» What the task requires
All of the data below should come back exactly as written, minus its images.

[Records from a data collection]
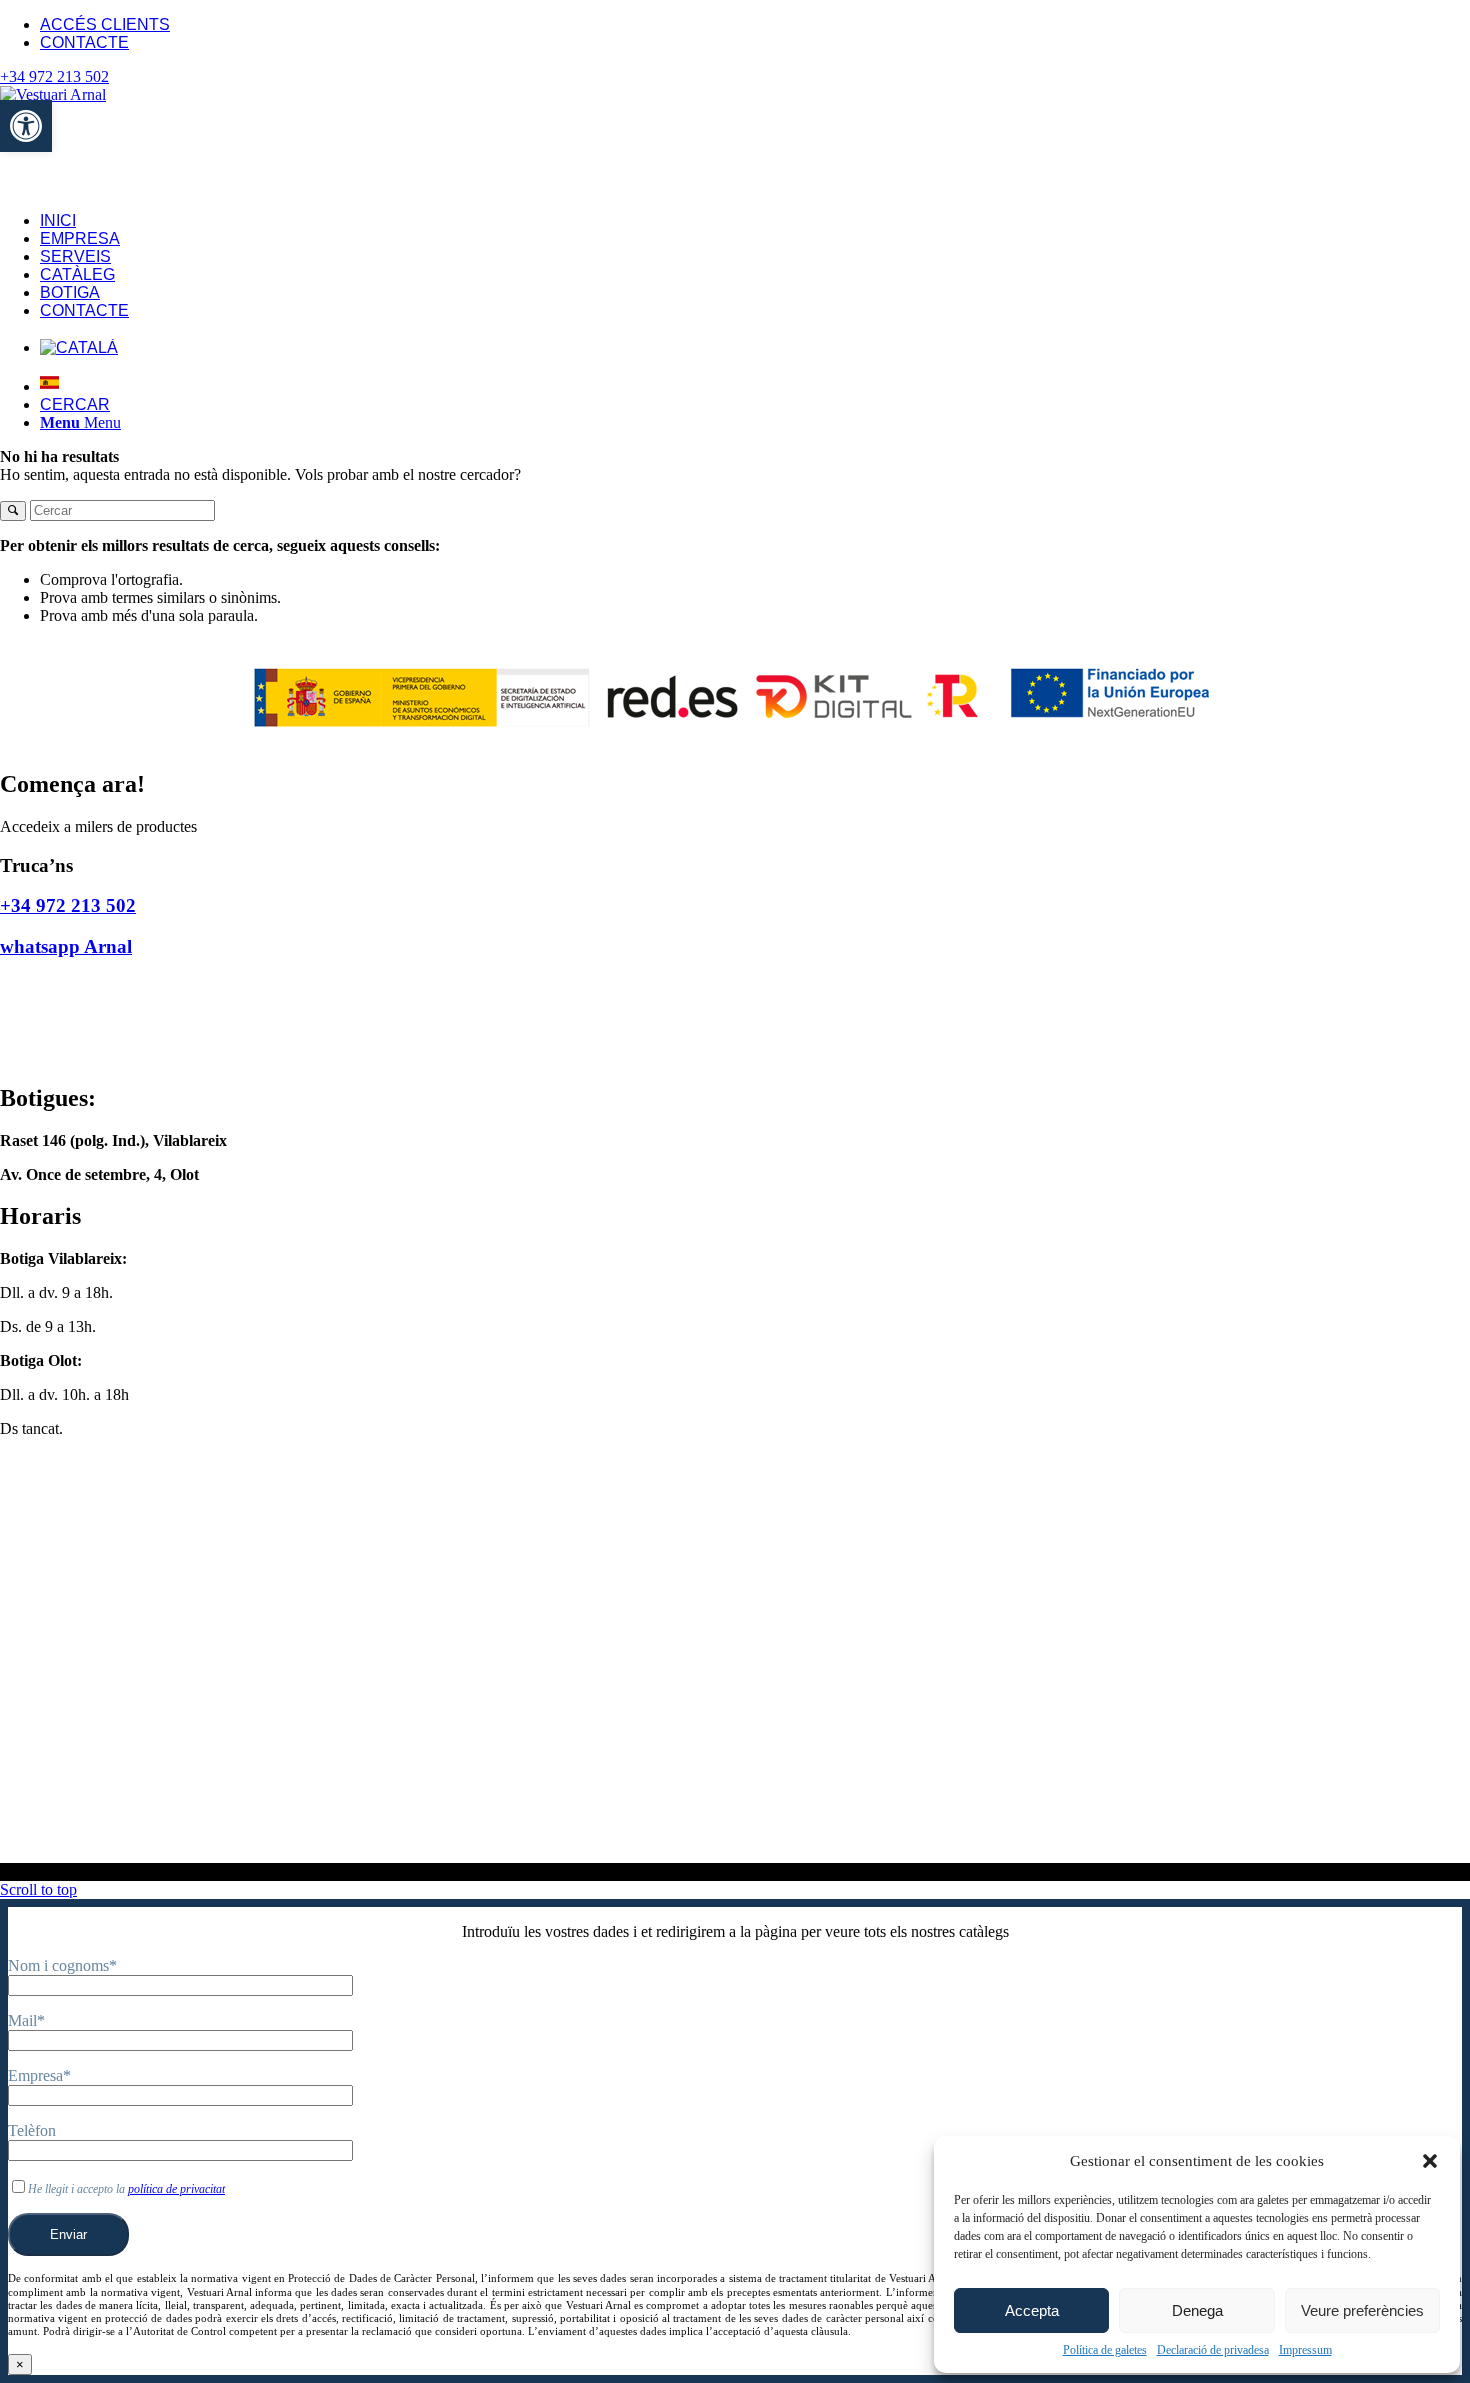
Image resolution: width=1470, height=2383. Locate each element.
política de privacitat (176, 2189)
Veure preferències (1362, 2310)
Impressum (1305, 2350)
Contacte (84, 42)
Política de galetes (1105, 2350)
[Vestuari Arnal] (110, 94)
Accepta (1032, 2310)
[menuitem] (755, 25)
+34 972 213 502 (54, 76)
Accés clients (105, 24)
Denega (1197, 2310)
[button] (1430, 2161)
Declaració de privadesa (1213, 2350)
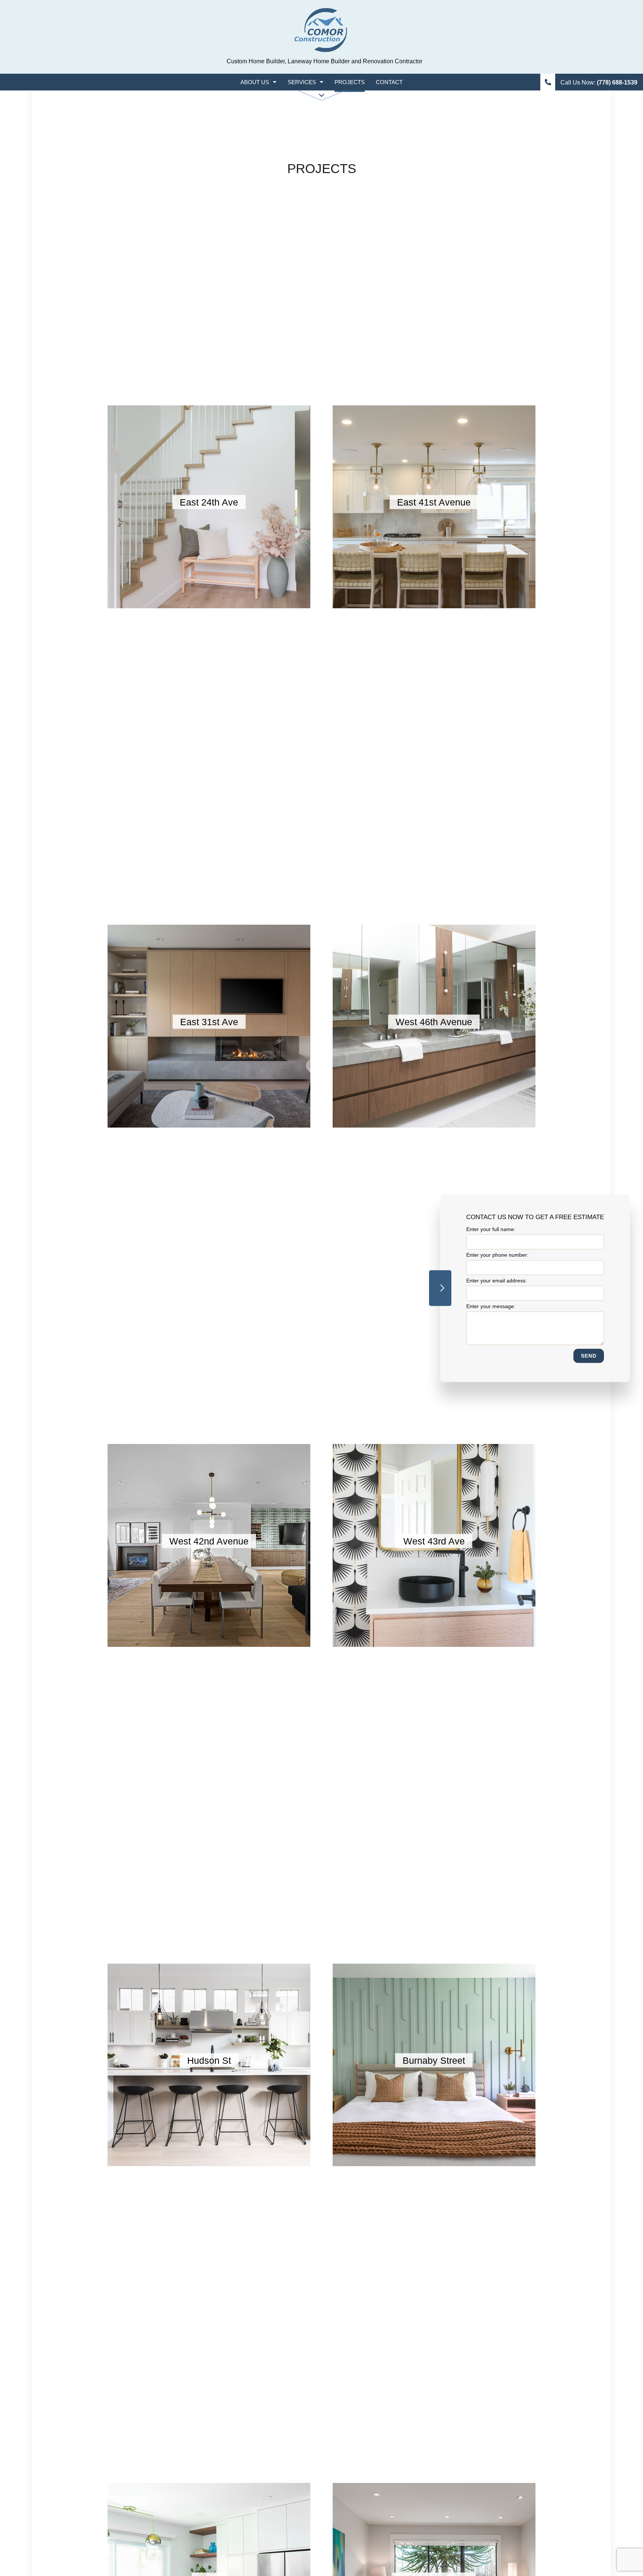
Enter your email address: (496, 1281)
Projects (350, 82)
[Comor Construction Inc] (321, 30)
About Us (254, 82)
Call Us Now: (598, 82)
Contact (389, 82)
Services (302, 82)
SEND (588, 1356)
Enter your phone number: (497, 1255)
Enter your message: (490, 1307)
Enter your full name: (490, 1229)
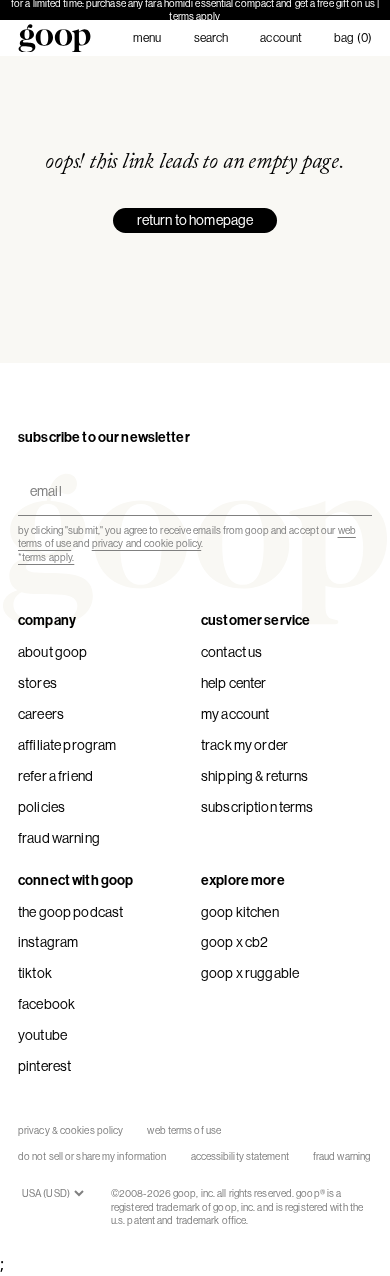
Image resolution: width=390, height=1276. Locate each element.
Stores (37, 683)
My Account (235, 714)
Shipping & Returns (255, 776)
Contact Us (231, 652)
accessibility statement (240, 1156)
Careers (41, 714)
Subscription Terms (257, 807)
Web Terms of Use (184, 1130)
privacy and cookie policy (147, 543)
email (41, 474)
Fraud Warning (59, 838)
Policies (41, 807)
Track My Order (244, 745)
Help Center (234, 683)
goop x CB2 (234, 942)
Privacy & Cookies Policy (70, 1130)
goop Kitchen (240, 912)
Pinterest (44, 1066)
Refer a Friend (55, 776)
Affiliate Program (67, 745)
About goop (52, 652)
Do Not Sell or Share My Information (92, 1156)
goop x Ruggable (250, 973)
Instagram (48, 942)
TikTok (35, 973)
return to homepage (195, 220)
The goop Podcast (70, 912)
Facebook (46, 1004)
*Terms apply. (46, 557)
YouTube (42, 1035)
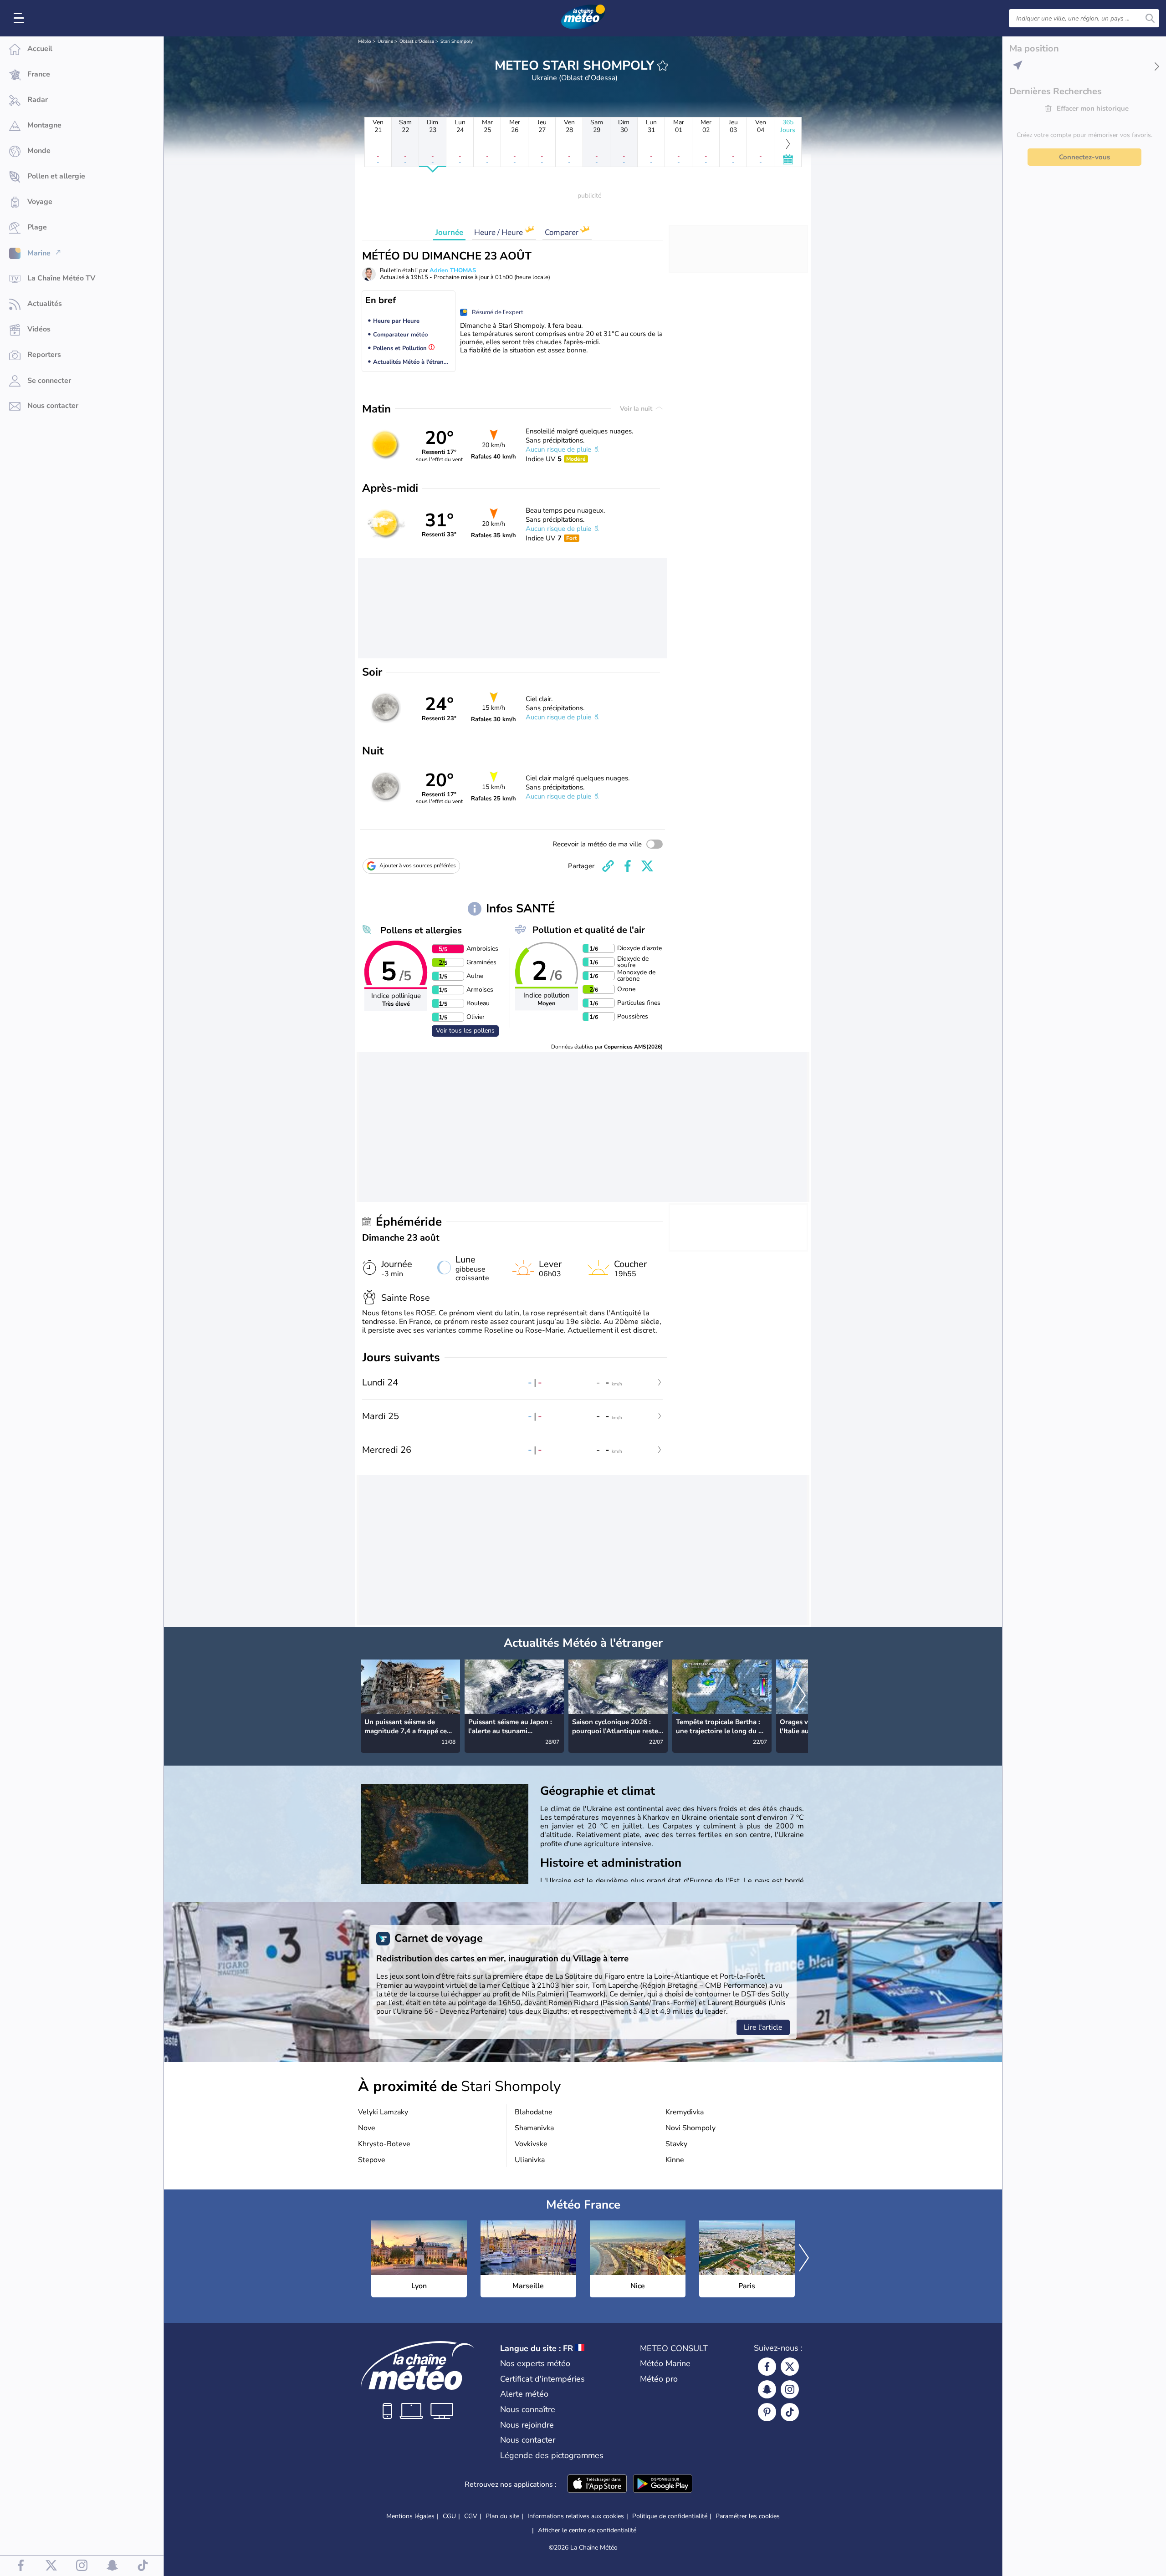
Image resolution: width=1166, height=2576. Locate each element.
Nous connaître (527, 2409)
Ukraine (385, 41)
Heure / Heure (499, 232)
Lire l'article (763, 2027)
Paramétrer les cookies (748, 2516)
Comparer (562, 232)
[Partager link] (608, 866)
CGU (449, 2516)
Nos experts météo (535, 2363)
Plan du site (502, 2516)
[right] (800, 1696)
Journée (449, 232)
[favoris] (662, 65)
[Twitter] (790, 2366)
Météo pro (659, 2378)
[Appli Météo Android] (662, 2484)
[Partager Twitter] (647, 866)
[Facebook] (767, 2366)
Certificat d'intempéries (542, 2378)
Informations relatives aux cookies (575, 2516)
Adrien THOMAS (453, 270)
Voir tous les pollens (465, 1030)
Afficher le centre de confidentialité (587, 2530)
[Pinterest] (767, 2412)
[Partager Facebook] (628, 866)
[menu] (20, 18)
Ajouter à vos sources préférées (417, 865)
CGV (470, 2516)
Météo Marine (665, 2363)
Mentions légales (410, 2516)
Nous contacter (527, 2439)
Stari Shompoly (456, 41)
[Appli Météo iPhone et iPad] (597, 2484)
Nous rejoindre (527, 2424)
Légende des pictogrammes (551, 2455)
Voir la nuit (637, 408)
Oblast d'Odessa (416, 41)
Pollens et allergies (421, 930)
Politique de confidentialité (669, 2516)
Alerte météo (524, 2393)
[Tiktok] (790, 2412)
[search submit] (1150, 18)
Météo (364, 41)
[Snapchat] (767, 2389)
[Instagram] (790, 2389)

» Answer to the exercise
Image resolution: width=1470, height=2383. Locate each element.
política de privacitat (176, 2189)
Veure preferències (1362, 2310)
Impressum (1305, 2350)
Contacte (84, 42)
Política de galetes (1105, 2350)
[Vestuari Arnal] (110, 94)
Accepta (1032, 2310)
[menuitem] (755, 25)
+34 972 213 502 (54, 76)
Accés clients (105, 24)
Denega (1197, 2310)
[button] (1430, 2161)
Declaració de privadesa (1213, 2350)
Enter your email address: (496, 1281)
Projects (350, 82)
[Comor Construction Inc] (321, 30)
About Us (254, 82)
Call Us Now: (598, 82)
Contact (389, 82)
Services (302, 82)
SEND (588, 1356)
Enter your phone number: (497, 1255)
Enter your message: (490, 1307)
Enter your full name: (490, 1229)
Image resolution: width=390, height=1276. Locate each element.
Stores (37, 683)
My Account (235, 714)
Shipping & Returns (255, 776)
Contact Us (231, 652)
accessibility statement (240, 1156)
Careers (41, 714)
Subscription Terms (257, 807)
Web Terms of Use (184, 1130)
privacy and cookie policy (147, 543)
email (41, 474)
Fraud Warning (59, 838)
Policies (41, 807)
Track My Order (244, 745)
Help Center (234, 683)
goop x CB2 (234, 942)
Privacy & Cookies Policy (70, 1130)
goop Kitchen (240, 912)
Pinterest (44, 1066)
Refer a Friend (55, 776)
Affiliate Program (67, 745)
About goop (52, 652)
Do Not Sell or Share My Information (92, 1156)
goop x Ruggable (250, 973)
Instagram (48, 942)
TikTok (35, 973)
return to homepage (195, 220)
The goop Podcast (70, 912)
Facebook (46, 1004)
*Terms apply. (46, 557)
YouTube (42, 1035)
Image resolution: width=1166, height=2576. Locate each element.
Nous connaître (527, 2409)
Ukraine (385, 41)
Heure / Heure (499, 232)
Lire l'article (763, 2027)
Paramétrer les cookies (748, 2516)
Comparer (562, 232)
[Partager link] (608, 866)
CGU (449, 2516)
Nos experts météo (535, 2363)
Plan du site (502, 2516)
[right] (800, 1696)
Journée (449, 232)
[favoris] (662, 65)
[Twitter] (790, 2366)
Météo pro (659, 2378)
[Appli Météo Android] (662, 2484)
[Partager Twitter] (647, 866)
[Facebook] (767, 2366)
Certificat d'intempéries (542, 2378)
Informations relatives aux cookies (575, 2516)
Adrien THOMAS (453, 270)
Voir tous les pollens (465, 1030)
Afficher le centre de confidentialité (587, 2530)
[Pinterest] (767, 2412)
[Partager Facebook] (628, 866)
[menu] (20, 18)
Ajouter à vos sources préférées (417, 865)
CGV (470, 2516)
Météo Marine (665, 2363)
Mentions légales (410, 2516)
Nous contacter (527, 2439)
Stari Shompoly (456, 41)
[Appli Météo iPhone et iPad] (597, 2484)
Nous rejoindre (527, 2424)
Légende des pictogrammes (551, 2455)
Voir la nuit (637, 408)
Oblast d'Odessa (416, 41)
Pollens et allergies (421, 930)
Politique de confidentialité (669, 2516)
Alerte météo (524, 2393)
[Tiktok] (790, 2412)
[search submit] (1150, 18)
Météo (364, 41)
[Snapchat] (767, 2389)
[Instagram] (790, 2389)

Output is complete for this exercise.